* What you will do: Return the full set of records, matching them character for character.

* Supplied material:
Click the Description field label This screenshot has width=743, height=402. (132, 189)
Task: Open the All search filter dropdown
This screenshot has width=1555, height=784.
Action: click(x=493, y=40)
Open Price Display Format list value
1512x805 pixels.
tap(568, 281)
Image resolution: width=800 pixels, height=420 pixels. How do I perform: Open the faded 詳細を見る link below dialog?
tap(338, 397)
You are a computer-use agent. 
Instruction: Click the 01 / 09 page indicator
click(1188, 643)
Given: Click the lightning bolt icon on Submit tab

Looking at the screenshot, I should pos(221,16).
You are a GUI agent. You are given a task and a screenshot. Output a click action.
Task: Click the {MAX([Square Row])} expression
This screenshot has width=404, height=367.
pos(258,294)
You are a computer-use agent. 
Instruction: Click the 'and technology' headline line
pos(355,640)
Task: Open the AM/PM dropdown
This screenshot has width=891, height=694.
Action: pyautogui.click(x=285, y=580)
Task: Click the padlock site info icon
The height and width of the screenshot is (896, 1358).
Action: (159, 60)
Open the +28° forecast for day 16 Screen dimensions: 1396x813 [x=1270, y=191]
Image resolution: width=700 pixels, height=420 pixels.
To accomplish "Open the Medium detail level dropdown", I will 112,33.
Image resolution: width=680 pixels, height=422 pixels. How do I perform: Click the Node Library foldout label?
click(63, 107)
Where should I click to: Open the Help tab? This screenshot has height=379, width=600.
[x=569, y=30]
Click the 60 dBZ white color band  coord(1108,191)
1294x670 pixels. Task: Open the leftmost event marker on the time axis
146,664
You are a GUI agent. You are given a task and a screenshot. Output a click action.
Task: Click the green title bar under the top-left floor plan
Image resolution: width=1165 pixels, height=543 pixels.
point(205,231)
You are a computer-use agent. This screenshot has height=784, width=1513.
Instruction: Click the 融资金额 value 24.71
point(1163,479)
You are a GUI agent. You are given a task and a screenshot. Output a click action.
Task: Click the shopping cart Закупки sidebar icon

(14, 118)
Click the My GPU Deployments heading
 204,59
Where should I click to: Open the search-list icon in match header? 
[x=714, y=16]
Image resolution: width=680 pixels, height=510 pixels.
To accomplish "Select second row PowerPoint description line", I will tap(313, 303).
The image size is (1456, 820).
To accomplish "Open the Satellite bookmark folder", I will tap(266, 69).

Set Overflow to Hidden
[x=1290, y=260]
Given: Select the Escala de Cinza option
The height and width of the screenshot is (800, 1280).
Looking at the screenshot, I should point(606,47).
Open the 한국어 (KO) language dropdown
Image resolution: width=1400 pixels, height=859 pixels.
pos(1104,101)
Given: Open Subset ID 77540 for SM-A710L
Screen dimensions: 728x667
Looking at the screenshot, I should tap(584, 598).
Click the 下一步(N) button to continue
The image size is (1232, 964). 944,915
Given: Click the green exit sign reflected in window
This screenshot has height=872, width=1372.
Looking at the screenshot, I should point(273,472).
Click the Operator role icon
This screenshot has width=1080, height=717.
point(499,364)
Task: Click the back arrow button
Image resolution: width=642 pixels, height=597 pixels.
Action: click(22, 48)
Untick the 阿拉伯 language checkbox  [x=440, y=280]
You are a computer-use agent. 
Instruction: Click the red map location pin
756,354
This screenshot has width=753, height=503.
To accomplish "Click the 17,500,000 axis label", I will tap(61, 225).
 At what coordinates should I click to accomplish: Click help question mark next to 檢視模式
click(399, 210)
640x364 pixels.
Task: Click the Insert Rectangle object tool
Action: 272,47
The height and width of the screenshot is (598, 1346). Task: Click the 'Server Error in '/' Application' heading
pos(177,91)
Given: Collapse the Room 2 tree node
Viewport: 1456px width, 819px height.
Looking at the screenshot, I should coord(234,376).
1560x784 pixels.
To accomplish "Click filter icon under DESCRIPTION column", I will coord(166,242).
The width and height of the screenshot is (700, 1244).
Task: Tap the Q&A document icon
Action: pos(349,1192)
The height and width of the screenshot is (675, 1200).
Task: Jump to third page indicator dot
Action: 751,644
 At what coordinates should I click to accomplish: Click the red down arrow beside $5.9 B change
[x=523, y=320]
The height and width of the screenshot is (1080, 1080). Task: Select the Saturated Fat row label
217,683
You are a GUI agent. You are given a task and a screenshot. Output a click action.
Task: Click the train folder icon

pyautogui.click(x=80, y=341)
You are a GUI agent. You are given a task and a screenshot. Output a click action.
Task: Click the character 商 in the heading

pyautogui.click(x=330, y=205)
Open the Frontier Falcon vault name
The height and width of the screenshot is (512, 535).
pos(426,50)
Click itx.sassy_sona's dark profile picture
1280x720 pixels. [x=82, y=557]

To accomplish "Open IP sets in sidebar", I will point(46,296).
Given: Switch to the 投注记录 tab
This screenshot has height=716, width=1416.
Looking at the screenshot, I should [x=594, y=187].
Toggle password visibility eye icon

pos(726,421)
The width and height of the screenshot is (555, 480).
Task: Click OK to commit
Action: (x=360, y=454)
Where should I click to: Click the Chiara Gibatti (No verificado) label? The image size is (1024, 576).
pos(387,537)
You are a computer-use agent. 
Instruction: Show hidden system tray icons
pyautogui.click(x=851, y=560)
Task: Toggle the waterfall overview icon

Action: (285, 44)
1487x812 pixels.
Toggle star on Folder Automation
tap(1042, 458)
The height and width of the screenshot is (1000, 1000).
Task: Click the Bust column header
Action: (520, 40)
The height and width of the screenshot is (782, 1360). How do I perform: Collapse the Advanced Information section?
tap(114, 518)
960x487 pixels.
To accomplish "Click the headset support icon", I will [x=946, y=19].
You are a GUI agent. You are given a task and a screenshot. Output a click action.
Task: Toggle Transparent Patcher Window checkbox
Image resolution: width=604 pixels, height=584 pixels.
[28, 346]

* Response box:
Click the Description field label This screenshot has width=743, height=402. (132, 189)
Task: Open the All search filter dropdown
This screenshot has width=1555, height=784.
Action: click(x=493, y=40)
Open Price Display Format list value
1512x805 pixels.
tap(568, 281)
Image resolution: width=800 pixels, height=420 pixels. How do I perform: Open the faded 詳細を見る link below dialog?
tap(338, 397)
You are a computer-use agent. 
Instruction: Click the 01 / 09 page indicator
click(1188, 643)
Given: Click the lightning bolt icon on Submit tab

Looking at the screenshot, I should pos(221,16).
You are a GUI agent. You are given a task and a screenshot. Output a click action.
Task: Click the {MAX([Square Row])} expression
This screenshot has width=404, height=367.
pos(258,294)
You are a computer-use agent. 
Instruction: Click the 'and technology' headline line
pos(355,640)
Task: Open the AM/PM dropdown
This screenshot has width=891, height=694.
Action: pyautogui.click(x=285, y=580)
Task: Click the padlock site info icon
The height and width of the screenshot is (896, 1358).
Action: (159, 60)
Open the +28° forecast for day 16 Screen dimensions: 1396x813 [x=1270, y=191]
Image resolution: width=700 pixels, height=420 pixels.
To accomplish "Open the Medium detail level dropdown", I will 112,33.
Image resolution: width=680 pixels, height=422 pixels. How do I perform: Click the Node Library foldout label?
click(63, 107)
Where should I click to: Open the Help tab? This screenshot has height=379, width=600.
[x=569, y=30]
Click the 60 dBZ white color band  coord(1108,191)
1294x670 pixels. Task: Open the leftmost event marker on the time axis
146,664
You are a GUI agent. You are given a task and a screenshot. Output a click action.
Task: Click the green title bar under the top-left floor plan
Image resolution: width=1165 pixels, height=543 pixels.
point(205,231)
You are a computer-use agent. This screenshot has height=784, width=1513.
Instruction: Click the 融资金额 value 24.71
point(1163,479)
You are a GUI agent. You are given a task and a screenshot. Output a click action.
Task: Click the shopping cart Закупки sidebar icon

(14, 118)
Click the My GPU Deployments heading
 204,59
Where should I click to: Open the search-list icon in match header? 
[x=714, y=16]
Image resolution: width=680 pixels, height=510 pixels.
To accomplish "Select second row PowerPoint description line", I will tap(313, 303).
The image size is (1456, 820).
To accomplish "Open the Satellite bookmark folder", I will tap(266, 69).

Set Overflow to Hidden
[x=1290, y=260]
Given: Select the Escala de Cinza option
The height and width of the screenshot is (800, 1280).
Looking at the screenshot, I should point(606,47).
Open the 한국어 (KO) language dropdown
Image resolution: width=1400 pixels, height=859 pixels.
pos(1104,101)
Given: Open Subset ID 77540 for SM-A710L
Screen dimensions: 728x667
Looking at the screenshot, I should tap(584, 598).
Click the 下一步(N) button to continue
The image size is (1232, 964). 944,915
Given: Click the green exit sign reflected in window
This screenshot has height=872, width=1372.
Looking at the screenshot, I should point(273,472).
Click the Operator role icon
This screenshot has width=1080, height=717.
point(499,364)
Task: Click the back arrow button
Image resolution: width=642 pixels, height=597 pixels.
Action: click(22, 48)
Untick the 阿拉伯 language checkbox  [x=440, y=280]
You are a computer-use agent. 
Instruction: Click the red map location pin
756,354
This screenshot has width=753, height=503.
To accomplish "Click the 17,500,000 axis label", I will tap(61, 225).
 At what coordinates should I click to accomplish: Click help question mark next to 檢視模式
click(399, 210)
640x364 pixels.
Task: Click the Insert Rectangle object tool
Action: 272,47
The height and width of the screenshot is (598, 1346). Task: Click the 'Server Error in '/' Application' heading
pos(177,91)
Given: Collapse the Room 2 tree node
Viewport: 1456px width, 819px height.
Looking at the screenshot, I should coord(234,376).
1560x784 pixels.
To accomplish "Click filter icon under DESCRIPTION column", I will coord(166,242).
The width and height of the screenshot is (700, 1244).
Task: Tap the Q&A document icon
Action: pos(349,1192)
The height and width of the screenshot is (675, 1200).
Task: Jump to third page indicator dot
Action: 751,644
 At what coordinates should I click to accomplish: Click the red down arrow beside $5.9 B change
[x=523, y=320]
The height and width of the screenshot is (1080, 1080). Task: Select the Saturated Fat row label
217,683
You are a GUI agent. You are given a task and a screenshot. Output a click action.
Task: Click the train folder icon

pyautogui.click(x=80, y=341)
You are a GUI agent. You are given a task and a screenshot. Output a click action.
Task: Click the character 商 in the heading

pyautogui.click(x=330, y=205)
Open the Frontier Falcon vault name
The height and width of the screenshot is (512, 535).
pos(426,50)
Click itx.sassy_sona's dark profile picture
1280x720 pixels. [x=82, y=557]

To accomplish "Open IP sets in sidebar", I will point(46,296).
Given: Switch to the 投注记录 tab
This screenshot has height=716, width=1416.
Looking at the screenshot, I should [x=594, y=187].
Toggle password visibility eye icon

pos(726,421)
The width and height of the screenshot is (555, 480).
Task: Click OK to commit
Action: (x=360, y=454)
Where should I click to: Click the Chiara Gibatti (No verificado) label? The image size is (1024, 576).
pos(387,537)
You are a computer-use agent. 
Instruction: Show hidden system tray icons
pyautogui.click(x=851, y=560)
Task: Toggle the waterfall overview icon

Action: (285, 44)
1487x812 pixels.
Toggle star on Folder Automation
tap(1042, 458)
The height and width of the screenshot is (1000, 1000).
Task: Click the Bust column header
Action: (520, 40)
The height and width of the screenshot is (782, 1360). How do I perform: Collapse the Advanced Information section?
tap(114, 518)
960x487 pixels.
To accomplish "Click the headset support icon", I will [x=946, y=19].
You are a GUI agent. You are given a task and a screenshot. Output a click action.
Task: Toggle Transparent Patcher Window checkbox
Image resolution: width=604 pixels, height=584 pixels.
[28, 346]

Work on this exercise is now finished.